Introduction/Background A novel ‘PAUSE’ reporting system was devised for standardization of reporting of CT based PCI in peritoneal malignancies and, also to emphasize increased focus on areas which often make the difference between optimal and suboptimal cytoreduction. The aims of current study were to evaluate the efficacy of CT scan-based protocol i.e. ‘PAUSE’, in predicting the optimal and suboptimal cytoreduction in EOC, and also to assess the role of intraoperative use of telescope to improve surgical PCI.

Methodology A prospective observational pilot study recruited 30 women with EOC undergoing primary debulking surgery. The CECT was evaluated in accordance with the ‘PAUSE’ protocol to assess resectability. Surgical PCI was calculated before surgery and was revised using intraoperative telescope. Agreement was done using kappa statistics and Bland-Altman agreement analysis.

Results The agreement between CT-PCI and surgical PCI was of low degree. Higher CT-PCI scores correlated with suboptimal resection; disease in regions 1, 3, 9, 10, 11 and 12 was more predictive of surgical outcome. The overall sensitivity, specificity, PPV and NPV of PAUSE with regards to prediction of surgical resectability was 81.3%, 35.7%, 59.1% and 62.5%, respectively. Diagnostic accuracy of PAUSE was 60%. Amongst the components, the maximum accuracy to predict sub optimal CRS was of U1 lesions, small bowel and mesentery involvement (66.7%), followed by U2 and A (53.3% and 50% respectively). New lesions were identified in 6 (20%) patients in subdiaphragmatic areas and the lesser sac using intra operative telescope in open surgery.
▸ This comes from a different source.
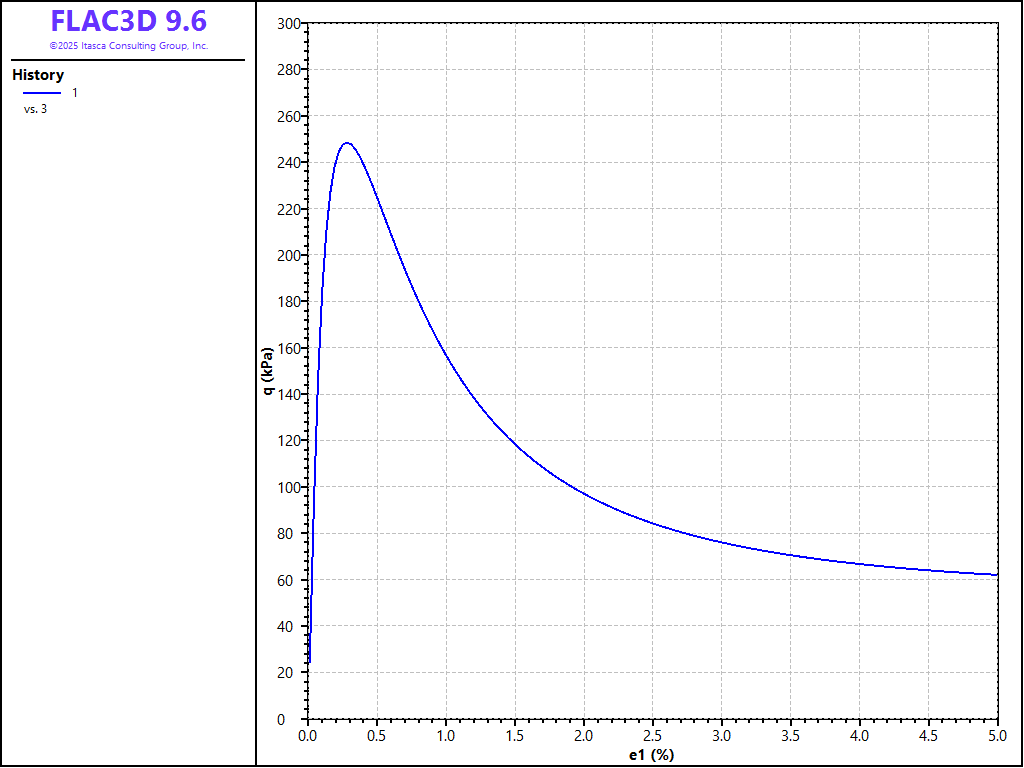Click the blue line swatch in legend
Conclusion ‘PAUSE’ did not show statistical significance with surgical outcome with modest diagnostic accuracy. Most useful parameters for prediction of surgical resectability, were the presence of U1/U2 lesions and the involvement of small intestine and mesentery; Presence of ascites (A component) was least predictive; thus, should not be used as a sole criterion.